Oh, and you stole this hot pussy pic from Kelly Ripafart's blog. (Weren't you the one lecturing me on giving credit to artists?) Carrie, you know that's where you saw that picture. Just like you don't dye your hair, right? You are a total fucking nutjob. And I doubt your blog is read outside of your own home, let alone internationally. Is this post title meant to be some sort of message to Raymi that only she will understand? (Just asking because you stole that line verbatim from her comments.) Why not just openly beg for her attention, you wacko? Raymi's nice, she might just consider it a charitable act.

Mg 5/21

they are fat ugly whores. That's right Kathryn. You nailed it. Now go take another picture of you of yourself looking in the mirror with your lips pursed while your neglected child stands in the background wondering why mommy is such a pathetic, shallow loser.
Carrie, here's a newsflash for you: One of your supposed friends pointed you out to me, not Raymi. After that you left an insipid comment on my blog and then started shit at SR's. I don't need Raymi to guide me in who I like or dislike. You're a straight up asshole, and that's evident to just about anyone with any brains.

I added a link to Raymi before I ever even had a conversation with her because I liked her blog. Several people unfamiliar with her then said "what do you see in her" and now they get it and totally love her.
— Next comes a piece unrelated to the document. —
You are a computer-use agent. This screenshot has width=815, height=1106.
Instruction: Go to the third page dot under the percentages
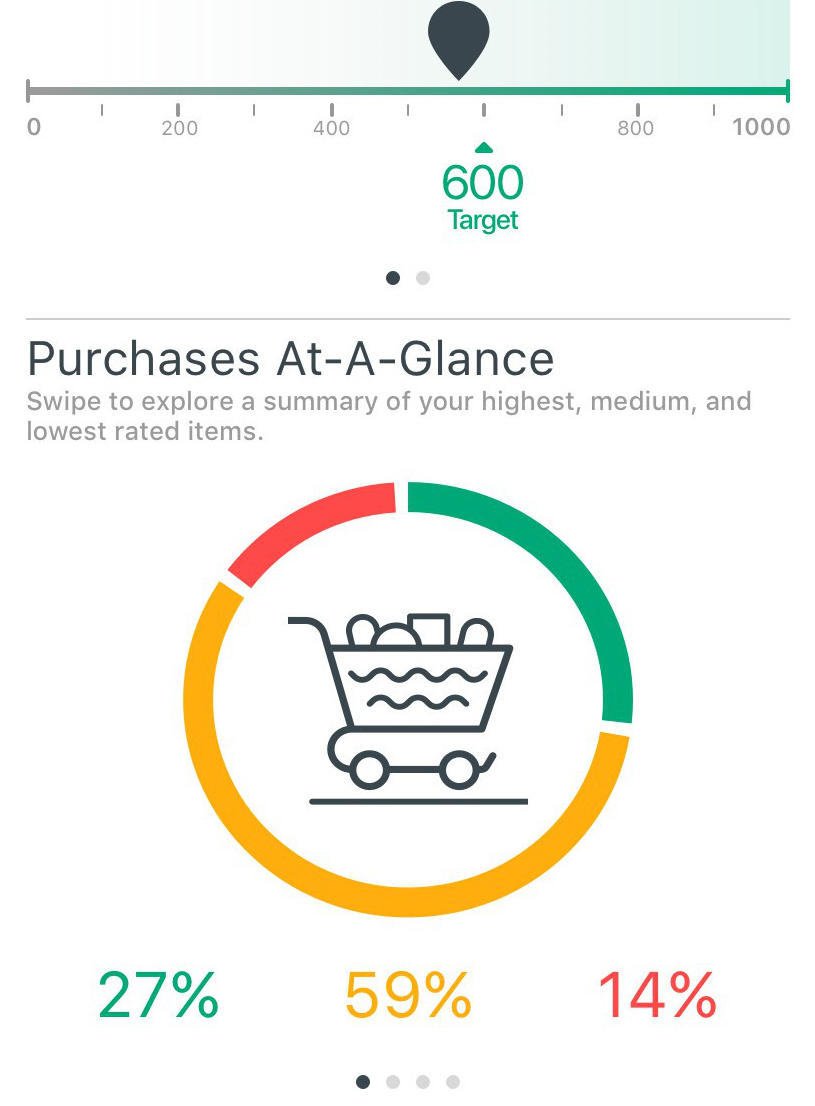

She's hilarious, clever, a good writer, artistic, and totally self-effacing (something you can't seem to grasp). The fact that she's thin and pretty is a bonus, and seems to really be what bothers you the most. That, and the fact that she has a social life that doesn't consist of picking up baby toys and preaching self-help philosophies that clearly have nothing to do with how she lives her life.

I have circles under my eyes also. I never sleep enough and don't eat red meat. ~Vastly different from the sourpuss life-fucked-me-over sheen beaming off your cheekbones.

I had a picture of myself on my blog briefly. What I look like isn't relevant because I'm not spending all day taking pictures of myself and putting them on display. It's not me. Period. When you do that you beg for critique from strangers, and I've got enough interaction with the public in real life. Self-analyze on why a mother of two needs that kind of attention if you're so fucking sound of mind. Also reflect on why your 34-year old scholarly brain can't seem to get a job. If you can lay around all day posing in various outfits and typing your vacuous little posts, certainly there's something you can do besides cash a government check or haunt Raymi's blog.

Your passive-aggressive routine is tiresome and transparent, as is your banning and unbanning routine when you need a diversion from your otherwise boring day.

Grumble~ I adore Raymi. Kelly too. And Butchie. I'm more than happy to admit that. If and when I crawl up any of their lipstick-smeared rectums, I will happily post photos for you to wank to, cuz I'm sure the pics of Carrie ain't doing it for you.

P.S. Carrie, if you're going to throw the big words around, look them up first. You're fixated on yourself. I am merely entertained by the depth of your stupidity and I actually applaud your self-absorption. I understand swine have feelings too, and I'm glad you embrace your right to feel pretty. It did wonders for Miss Piggy. Moderate all you want. I know you read them and that's good enough. You're the one seeking the limelight, not me.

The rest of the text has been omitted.